§ To be done:
**A.** According to the text on the Translations file format, how does that file differ from a Packages file?
**B.** Print the text on the Translations file format from "Format of the" to "version is 0.7.4-3+t1.".

Format of the Translations file
The file is similar to a Packages file, except there is no description and other needless information.
Example for a Romanian tdeb for wormux 0.7.4-3, translation updated for the first time, version is 0.7.4-3+t1.
Package: wormux Installed-Size: $IS Size: $S Maintainer: Debian Games Team <pkg-games-devel @ lists.alioth.debian.org> Architecture: all Source: wormux-tdebs Version: 0.7.4-3+t1 Filename: pool/main/w/wormux/wormux_0.7.4-3+t1_all.ro.tdeb MD5sum: XXXXXXXXXXXXXXXXXXXXXXXXXXXXXXXX SHA1: XXXXXXXXXXXXXXXXXXXXXXXXXXXXXXXXXXXXXXXX SHA256: XXXXXXXXXXXXXXXXXXXXXXXXXXXXXXXXXXXXXXXXXXXXXXXXXXXXXXXXXXXXXXXX
or, if there will be a tdeb-source for each language:
Package: wormux Installed-Size: $IS Size: $S Maintainer: Debian L10N Romanian <debian-l10n-romanian @ lists.debian.org> Architecture: all Source: wormux-tdeb-ro Version: 0.7.4-3+t1 Filename: pool/main/w/wormux/wormux_0.7.4-3+t1_all.ro.tdeb MD5sum: XXXXXXXXXXXXXXXXXXXXXXXXXXXXXXXX SHA1: XXXXXXXXXXXXXXXXXXXXXXXXXXXXXXXXXXXXXXXX SHA256: XXXXXXXXXXXXXXXXXXXXXXXXXXXXXXXXXXXXXXXXXXXXXXXXXXXXXXXXXXXXXXXX
Notes:
- Package is the deb package for which the translation is provided (do we need this?)

§ Dataset extract:
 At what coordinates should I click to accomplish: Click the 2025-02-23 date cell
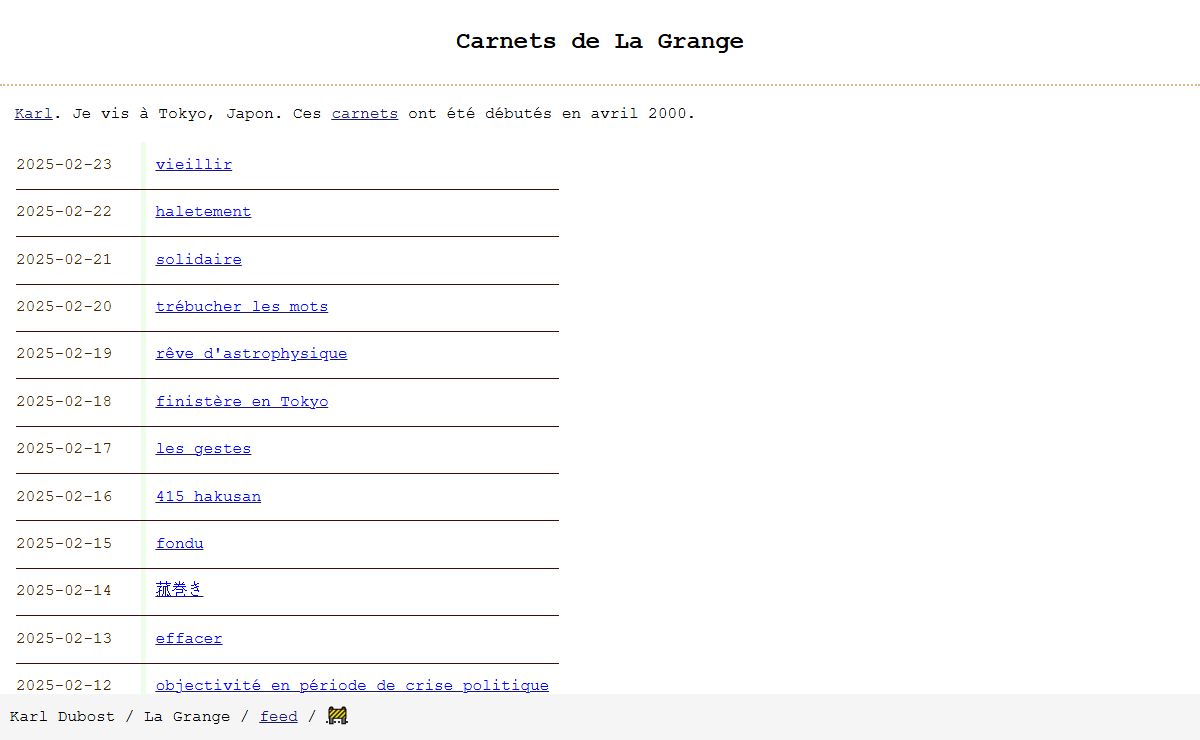(64, 165)
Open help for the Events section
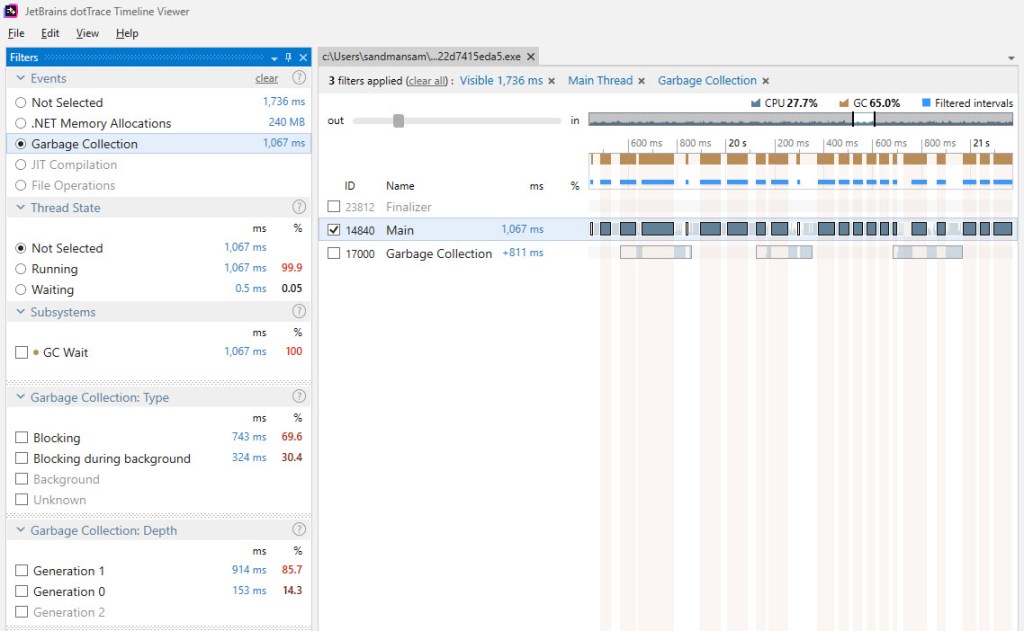1024x631 pixels. (x=298, y=78)
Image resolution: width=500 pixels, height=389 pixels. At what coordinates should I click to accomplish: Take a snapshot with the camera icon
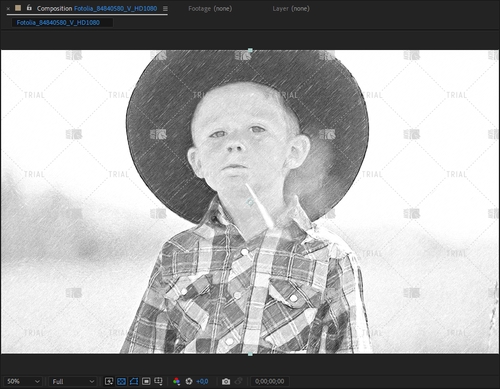(226, 381)
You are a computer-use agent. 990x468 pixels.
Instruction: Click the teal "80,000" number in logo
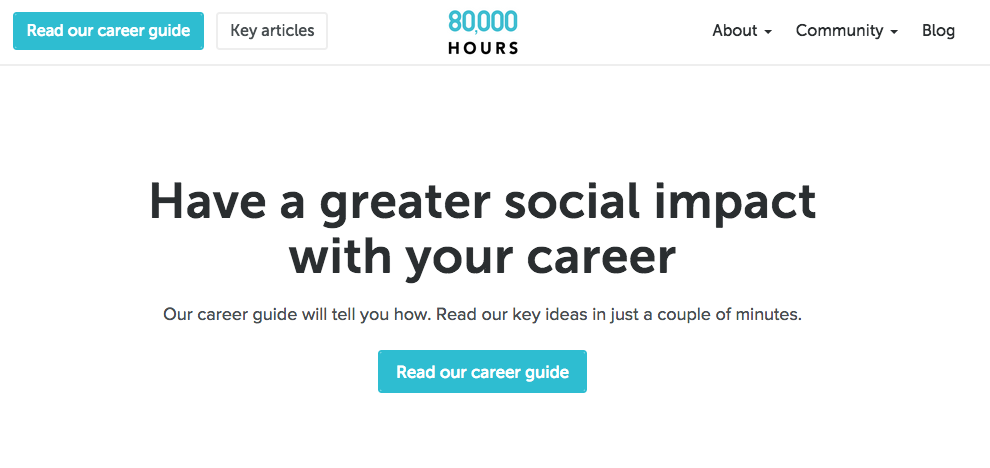(x=483, y=20)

§ Results:
**A.** It has no description or other needless information.

**B.**
Format of the Translations file
The file is similar to a Packages file, except there is no description and other needless information.
Example for a Romanian tdeb for wormux 0.7.4-3, translation updated for the first time, version is 0.7.4-3+t1.